MidOcean Partners
- Type: Private
- Industry: Private Equity
- Founded: February 2003; 23 years ago
- Founder: Ted Virtue
- Headquarters: Midtown Manhattan, New York City
- Area served: Global
- Products: Private equity funds, Leveraged buyouts
- Total assets: Over $12 billion
- Website: www.midoceanpartners.com

= MidOcean Partners =

American private equity firm

MidOcean Partners, based in Midtown Manhattan, New York City, is an alternative asset management firm that specializes in mid-sized private equity and alternative leveraged investments.

==History==
MidOcean Partners was formed in February 2003 when the managers of DB Capital Partners acquired Deutsche Bank's late stage private equity investments in the United States and Europe for €1.5 billion in one of the largest private equity secondary market transactions completed to date. Among the investors in the transaction were NIB Capital Private Equity (now AlpInvest Partners), HarbourVest Partners, Paul Capital Partners, Coller Capital, Ontario Teachers' Pension Plan and CPP Investment Board, Northwestern Mutual, The Yucaipa Companies and Presidential Life.

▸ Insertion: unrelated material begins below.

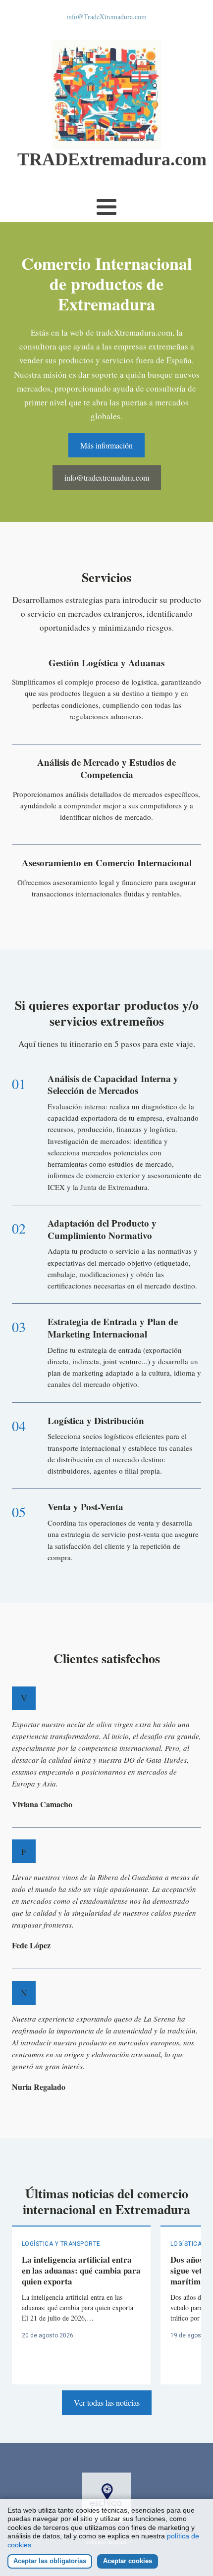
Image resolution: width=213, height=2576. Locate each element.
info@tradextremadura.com (106, 477)
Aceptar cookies (127, 2561)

By 2004, the portfolio was worth $3 billion, of which $1.6 billion was liquidated.

MidOcean also took over management of the liquidation of a €1 billion portfolio from a fund sponsored by Deutsche Bank.

In 2002, MidOcean acquired Jenny Craig, Inc.; it was sold in 2006 for $600 million, or 5 times the purchase price.

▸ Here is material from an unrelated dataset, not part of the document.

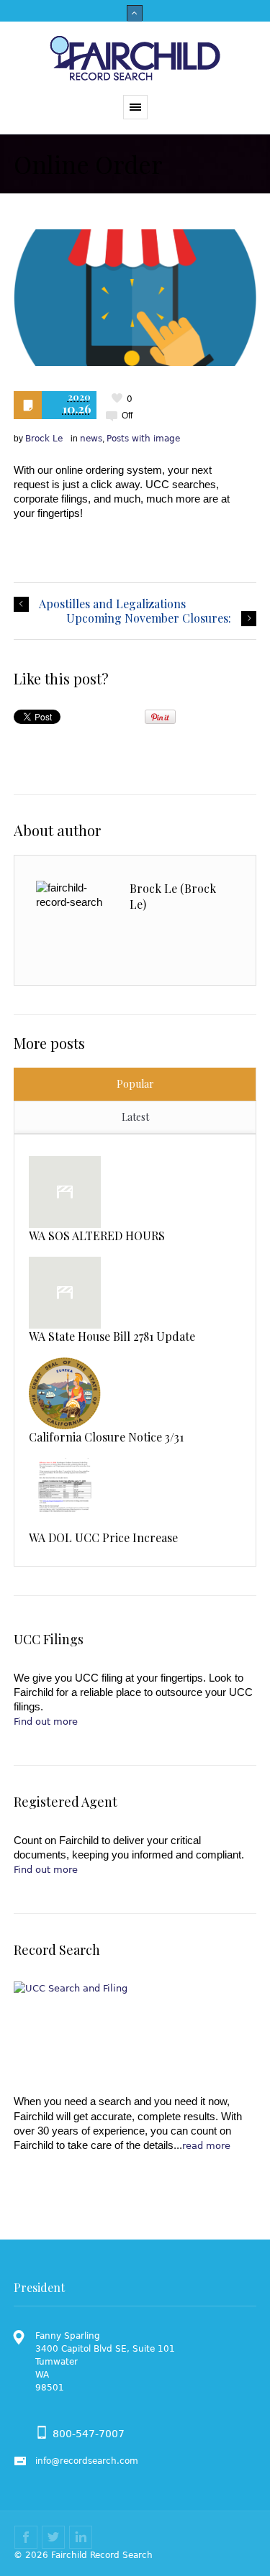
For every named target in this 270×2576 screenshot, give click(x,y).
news (91, 439)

In 2003, MidOcean sold Jostens, a supplier of class rings and school yearbooks, to CSFB for nearly $500 million.

In January 2007, MidOcean acquired Sbarro for $450 million.

In 2013, MidOcean acquired Water Pik; it was sold in 2017.

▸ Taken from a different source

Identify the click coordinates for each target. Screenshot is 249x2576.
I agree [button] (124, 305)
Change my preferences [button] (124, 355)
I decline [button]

In May 2016, MidOcean acquired Travelpro International and Holiday Group, a supplier of luggage, assorted bags, and travel accessories sold predominantly in the United States and Canada.

In September 2018, MidOcean Partners acquired Questex for an estimated $180 million.

In December 2018, MidOcean acquired HW Holdco and Meyers Research, part of Zonda Home.

In May 2021, MidOcean sold its majority stake in The Planet Group, acquired in 2018, to ProPharma Group, making 8.5 times its investment.

In November 2021, Hunter Point Capital acquired a minority stake in MidOcean.

In June 2022, MidOcean Partners acquired Pragmatic Institute, a product management training company.

In November 2024, MidOcean acquired Arnott Industries, a designer, developer, manufacturer and distributor of air suspension systems and suspension components for the automotive aftermarket.

In April 2025, MidOcean acquired a majority stake in GSTV, a national video platform at fuel retailers.